As Matt says to the camera, “It’s amazing how long a person can rationalize the irrational.” Maybe my enthusiasm was irrational, but I entered “Chapter 2” eager to see how the framing conceit established in “Chapter 1” holds up. How it holds up is… poorly.

Let’s start with what works. Michael Goi has directed previous AHS episodes, including one of my favorites, and “Chapter 2” displays the command of space and small gestures that made “Flicker” work so well. Shelby and Matt peering down to the dark root cellar, the aerial shot sweeping up to a yellow hoodie hung high in a tree, knives jutting unexplained from the ceiling—the episode is full of strong images and unspoken actions. Just watching Lee, Matt, and Shelby maneuver around the kitchen, their hands making fleeting contact as the trio they’ll never truly form splits into one duo-and-bystander, then another, is a quiet lesson on letting space and blocking define relationships.

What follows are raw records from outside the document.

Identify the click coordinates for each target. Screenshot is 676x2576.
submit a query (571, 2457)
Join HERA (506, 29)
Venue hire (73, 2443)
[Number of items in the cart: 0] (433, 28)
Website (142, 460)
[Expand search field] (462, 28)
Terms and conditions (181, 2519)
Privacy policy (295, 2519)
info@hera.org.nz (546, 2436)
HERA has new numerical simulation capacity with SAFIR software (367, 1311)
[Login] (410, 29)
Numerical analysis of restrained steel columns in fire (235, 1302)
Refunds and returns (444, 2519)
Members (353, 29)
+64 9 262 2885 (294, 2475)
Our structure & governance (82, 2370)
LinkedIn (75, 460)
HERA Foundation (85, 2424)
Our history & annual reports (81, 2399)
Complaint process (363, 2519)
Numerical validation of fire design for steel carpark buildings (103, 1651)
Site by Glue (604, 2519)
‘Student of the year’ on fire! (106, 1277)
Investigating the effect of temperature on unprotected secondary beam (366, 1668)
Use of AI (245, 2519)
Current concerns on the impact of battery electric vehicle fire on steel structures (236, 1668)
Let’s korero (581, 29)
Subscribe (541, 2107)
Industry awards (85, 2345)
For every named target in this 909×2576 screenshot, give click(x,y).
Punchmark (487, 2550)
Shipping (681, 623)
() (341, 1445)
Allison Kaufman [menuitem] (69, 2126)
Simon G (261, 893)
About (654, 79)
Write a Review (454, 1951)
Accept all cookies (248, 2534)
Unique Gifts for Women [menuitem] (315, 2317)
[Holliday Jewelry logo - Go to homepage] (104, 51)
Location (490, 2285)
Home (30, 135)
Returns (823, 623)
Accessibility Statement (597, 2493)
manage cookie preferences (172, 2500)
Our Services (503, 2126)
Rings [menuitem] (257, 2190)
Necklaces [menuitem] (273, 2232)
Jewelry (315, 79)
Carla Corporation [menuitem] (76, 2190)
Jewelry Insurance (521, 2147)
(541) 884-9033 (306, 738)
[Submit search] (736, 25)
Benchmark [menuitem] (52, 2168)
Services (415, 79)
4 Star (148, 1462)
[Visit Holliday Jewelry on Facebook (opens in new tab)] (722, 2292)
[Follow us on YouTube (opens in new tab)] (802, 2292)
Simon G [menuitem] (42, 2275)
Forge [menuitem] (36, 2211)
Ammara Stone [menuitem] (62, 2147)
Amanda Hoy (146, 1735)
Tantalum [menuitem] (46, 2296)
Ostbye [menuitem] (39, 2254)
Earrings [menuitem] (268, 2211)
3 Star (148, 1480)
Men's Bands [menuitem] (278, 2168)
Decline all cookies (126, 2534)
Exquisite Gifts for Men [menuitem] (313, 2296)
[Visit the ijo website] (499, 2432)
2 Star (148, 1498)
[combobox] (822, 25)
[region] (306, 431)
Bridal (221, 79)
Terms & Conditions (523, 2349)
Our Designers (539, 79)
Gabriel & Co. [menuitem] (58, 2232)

Unfortunately, unlike “Flicker,” “Chapter 2” doesn’t trust silence. The gestures and glances and would-be quiet moments are drowning in talk. As the bloodthirsty sisters grin and snicker their way through murder after murder, Cunningham describes their scheme; as Lee’s little daughter Flora (Saniyya Sidney) wanders the empty halls of the house, Lee’s voiceover laments her guilt at bringing her daughter there. It’s the nature of the format, matching talking-head segments to reenactments, but it weighs down the action and the tension alike.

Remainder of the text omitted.